Vision Service Plan and Delta Dental rates will be restructured for 2010.
Going forward, rates for both plans will be based on firm size in much the same way the medical plan rates are structured.
- Effective January 1, 2010, firms with two or more participants will see a reduction in VSP and Delta Dental rates while others will note a small increase.
Changes in Premiums
Some ProtectPlus members will see changes in their premiums next year that reflect altered geographical rate bands. Anthem Blue Cross has re-aligned several zip codes in rate areas one, two, and three, and the Trust has followed its lead in order stay consistent. For some, these changes will mean lower than average premium increases, while for others, unfortunately, it may mean an increase in excess of the average overall premium increase.



December 10th, 2009 on 6:26 pm
Currently our firm of 13 people has Anthem Blue Cross. I personally have a PPO. Would we have to give that up if we moved our insurance to you?
Elizabeth Shwiff
415-291-8600 x232
December 11th, 2009 on 1:54 pm
Can I insure only my one full-time employee, and not include myself?

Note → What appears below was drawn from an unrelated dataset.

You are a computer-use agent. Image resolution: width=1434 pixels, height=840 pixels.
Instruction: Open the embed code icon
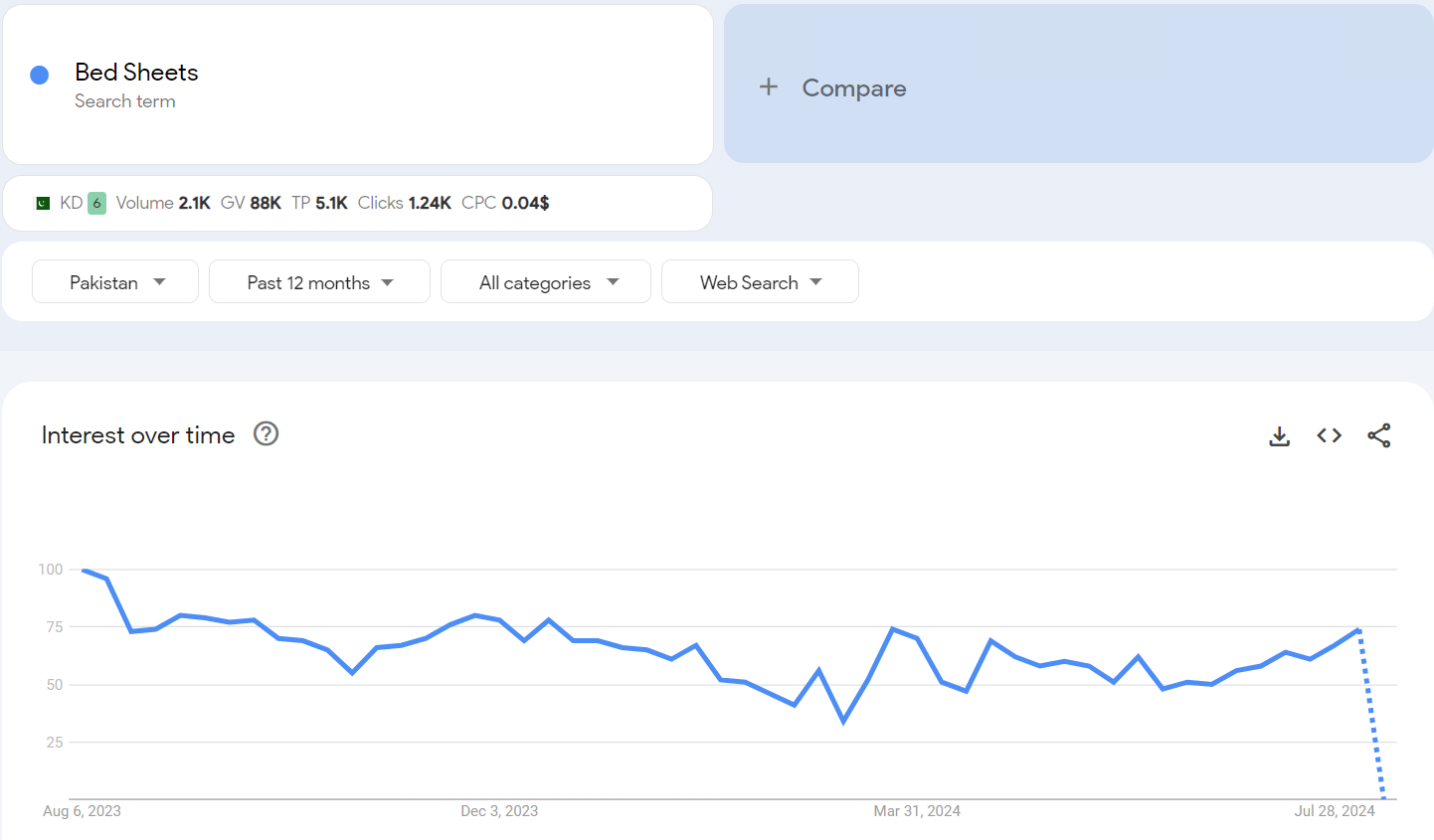[x=1329, y=435]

December 14th, 2009 on 4:22 pm
If a firm owner is covered by another group plan such as a spouse’s plan or Medicare, the owner may decline coverage for themselves, but still provide coverage to the employee. For additional questions, you may contact our sales manager Tom Kowalski at tom.kowalski@calcpa.org. Thank you.
December 14th, 2009 on 4:30 pm
CalCPA ProtectPlus plans utilize the Anthem Blue Cross network, so you would not need to change doctors if you moved to the ProtectPlus plans. However, you could not offer another carrier’s plan (such as the Blue Cross PPO) alongside the ProtectPlus plans. The only other plan that can be offered with ProtectPlus is Kaiser. ProtectPlus offers PPO, HMO and HSA plans and you can mix and match the plans so that your staff members can choose the plan that most suits their needs.
December 22nd, 2009 on 5:28 pm
I’m an unemployed CPA; do I qualify for any plan?
Thank you.
Sincerely yours,
Anne Lagache, CPA, MBA
December 31st, 2009 on 10:42 pm
Good question! The ProtectPlus plans are group plans, which means they can only be sold to firms or employer groups. If you are between jobs and decide to become a consultant in the general financial services arena, then your consulting firm could enroll in the plan and as its owner you would then be eligible to apply.
You should be aware that if you are the only owner/employee you would be subject to underwriting and depending on your health history, could be denied coverage. Firms with two or more owners and/or employees qualify for guaranteed issue.
In short, as a group plan, ProtectPlus cannot be sold to individuals, but can be sold to a firm owned by just one individual.